VATICAN NEWS
Bisogna dialogare, sempre. Sul volo di ritorno a Roma Papa Francesco risponde alle domande dei giornalisti che lo hanno accompagnato in Kazakhstan e torna a parlare della guerra in Ucraina, del diritto alla difesa, del traffico delle armi. Ma parla anche del ruolo della politica e dell’Occidente in crisi di valori che rischia di generare populismi. Rispondendo a una domanda sulla situazione in Germania, Francesco spiega che alla Chiesa servono pastori, non piani pastorali. All’inizio della conferenza stampa il Papa ha fatto gli auguri di buon compleanno alla giornalista di Avvenire Stefania Falasca e ha poi fatto servire una torta per festeggiarla.
“Buon giorno Santo Padre. Grazie mille per la sua visita in Kazakhstan, qual è il risultato della sua visita, alle origini del nostro popolo, che cosa l’ha ispirata?”
«Per me è stata anche una sorpresa. Perché io davvero dell’Asia centrale – tranne la musica di Borodin – non conoscevo nulla.

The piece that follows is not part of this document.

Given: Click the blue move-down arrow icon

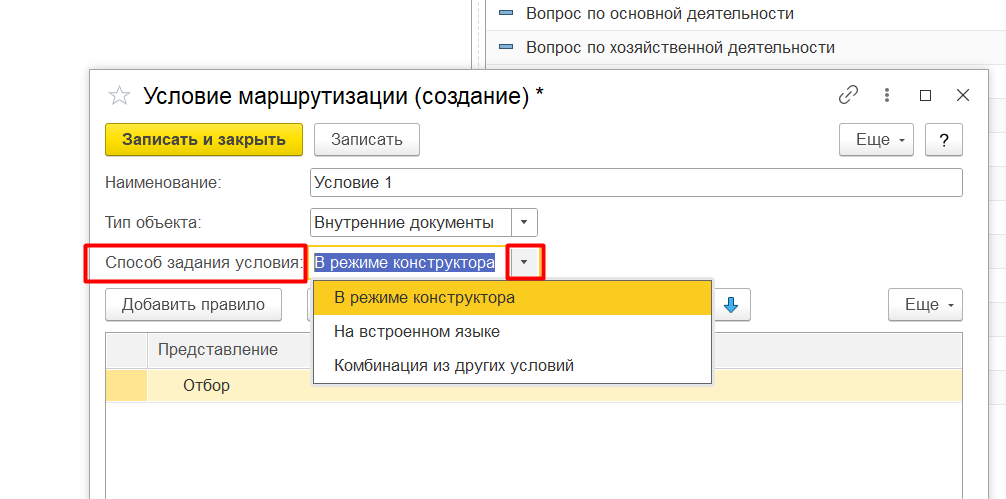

È stata una sorpresa trovare i rappresentanti di queste nazioni. E pure il Kazakhstan è stato davvero una sorpresa perché non me lo aspettavo così. Sapevo che è un Paese, è una città, che si è sviluppato bene, con intelligenza. Ma trovare dopo trenta anni dall’indipendenza uno sviluppo così, non me lo aspettavo. Poi un Paese così grande, con diciannove milioni di abitanti… Da non crederci. Molto disciplinato, e bello. Con tante bellezze: l’architettura della città ben bilanciata, ben sistemata. Una città moderna, una città direi forse “del futuro”. È questo che mi ha colpito tanto: la voglia di andare avanti non solo nell’industria, nello sviluppo economico e materiale, ma anche nello sviluppo culturale. È stata una sorpresa che non mi aspettavo. Poi il congresso… una cosa molto importante. È alla settima edizione. Il che vuol dire che è un Paese con lungimiranza, che fa dialogare quelli che di solito sono scartati. Perché c’è una concezione progressista del mondo per cui la prima cosa che si scartano sono i valori religiosi. È un Paese che si affaccia al mondo con una proposta del genere… sette volte già fatto, è meraviglioso! Poi se c’è tempo tornerò su questo incontro interreligioso. Lei può essere orgogliosa del Paese e della Patria che ha.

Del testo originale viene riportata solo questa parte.